◆ YOUR OBJECTIVE ◆
Please report how many lines in the data underneath hold the word "next", with no other text.

********************

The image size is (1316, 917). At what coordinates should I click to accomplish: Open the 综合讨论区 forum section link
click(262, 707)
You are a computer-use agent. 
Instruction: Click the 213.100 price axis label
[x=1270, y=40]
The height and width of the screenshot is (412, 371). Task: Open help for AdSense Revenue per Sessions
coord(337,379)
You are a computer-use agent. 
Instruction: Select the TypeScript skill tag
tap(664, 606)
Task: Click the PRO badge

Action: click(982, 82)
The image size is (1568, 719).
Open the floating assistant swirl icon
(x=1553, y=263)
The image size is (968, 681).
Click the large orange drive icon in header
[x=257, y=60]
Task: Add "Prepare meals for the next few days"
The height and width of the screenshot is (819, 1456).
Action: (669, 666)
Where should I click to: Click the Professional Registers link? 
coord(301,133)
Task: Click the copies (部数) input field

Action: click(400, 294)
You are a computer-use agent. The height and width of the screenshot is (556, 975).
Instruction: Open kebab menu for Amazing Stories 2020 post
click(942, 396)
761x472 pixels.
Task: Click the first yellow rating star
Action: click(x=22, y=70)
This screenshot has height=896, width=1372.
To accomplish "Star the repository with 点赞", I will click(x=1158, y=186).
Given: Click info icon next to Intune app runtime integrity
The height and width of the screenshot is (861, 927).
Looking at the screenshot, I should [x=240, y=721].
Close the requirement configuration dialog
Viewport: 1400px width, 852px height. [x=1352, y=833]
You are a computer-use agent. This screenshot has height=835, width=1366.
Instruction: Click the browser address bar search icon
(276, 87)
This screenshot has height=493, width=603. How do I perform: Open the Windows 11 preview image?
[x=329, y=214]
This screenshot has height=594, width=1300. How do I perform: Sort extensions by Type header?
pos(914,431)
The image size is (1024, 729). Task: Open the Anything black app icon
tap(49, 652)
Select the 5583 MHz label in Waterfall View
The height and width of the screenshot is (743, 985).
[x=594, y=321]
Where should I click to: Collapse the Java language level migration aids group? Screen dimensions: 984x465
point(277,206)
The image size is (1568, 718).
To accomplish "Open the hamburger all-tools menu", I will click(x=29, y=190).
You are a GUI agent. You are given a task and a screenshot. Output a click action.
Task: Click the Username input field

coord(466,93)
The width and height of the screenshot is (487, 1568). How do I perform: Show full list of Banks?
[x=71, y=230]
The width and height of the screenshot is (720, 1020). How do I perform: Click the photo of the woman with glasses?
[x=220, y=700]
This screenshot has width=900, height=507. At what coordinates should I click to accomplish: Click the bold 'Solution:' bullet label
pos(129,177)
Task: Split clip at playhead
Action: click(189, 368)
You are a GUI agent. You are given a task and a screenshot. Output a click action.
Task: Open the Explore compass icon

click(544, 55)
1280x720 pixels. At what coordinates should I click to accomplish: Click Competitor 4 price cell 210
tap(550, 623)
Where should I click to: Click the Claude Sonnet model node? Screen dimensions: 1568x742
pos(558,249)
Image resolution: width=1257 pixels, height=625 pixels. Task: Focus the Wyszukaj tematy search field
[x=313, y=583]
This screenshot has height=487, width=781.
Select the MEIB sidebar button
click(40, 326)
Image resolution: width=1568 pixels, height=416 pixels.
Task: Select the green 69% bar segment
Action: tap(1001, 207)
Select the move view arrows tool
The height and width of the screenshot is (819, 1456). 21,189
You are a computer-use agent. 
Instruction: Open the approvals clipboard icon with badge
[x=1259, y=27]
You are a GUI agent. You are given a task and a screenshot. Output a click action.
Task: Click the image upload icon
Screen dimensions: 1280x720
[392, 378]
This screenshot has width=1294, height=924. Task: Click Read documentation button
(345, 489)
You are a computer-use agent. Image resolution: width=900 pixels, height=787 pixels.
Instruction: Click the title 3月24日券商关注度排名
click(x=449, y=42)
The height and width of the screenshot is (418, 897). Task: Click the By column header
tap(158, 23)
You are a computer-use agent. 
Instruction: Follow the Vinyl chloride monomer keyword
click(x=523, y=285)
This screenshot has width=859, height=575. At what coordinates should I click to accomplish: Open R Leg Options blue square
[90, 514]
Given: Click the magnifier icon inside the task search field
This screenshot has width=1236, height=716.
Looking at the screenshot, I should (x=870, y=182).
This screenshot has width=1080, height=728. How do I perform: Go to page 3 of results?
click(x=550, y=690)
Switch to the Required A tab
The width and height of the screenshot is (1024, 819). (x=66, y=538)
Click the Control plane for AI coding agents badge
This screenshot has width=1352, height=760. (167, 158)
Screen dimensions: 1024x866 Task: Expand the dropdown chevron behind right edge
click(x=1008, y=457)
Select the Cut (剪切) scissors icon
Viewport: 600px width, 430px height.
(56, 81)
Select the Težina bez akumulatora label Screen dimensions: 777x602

********************

◆ WORKED SOLUTION ◆
2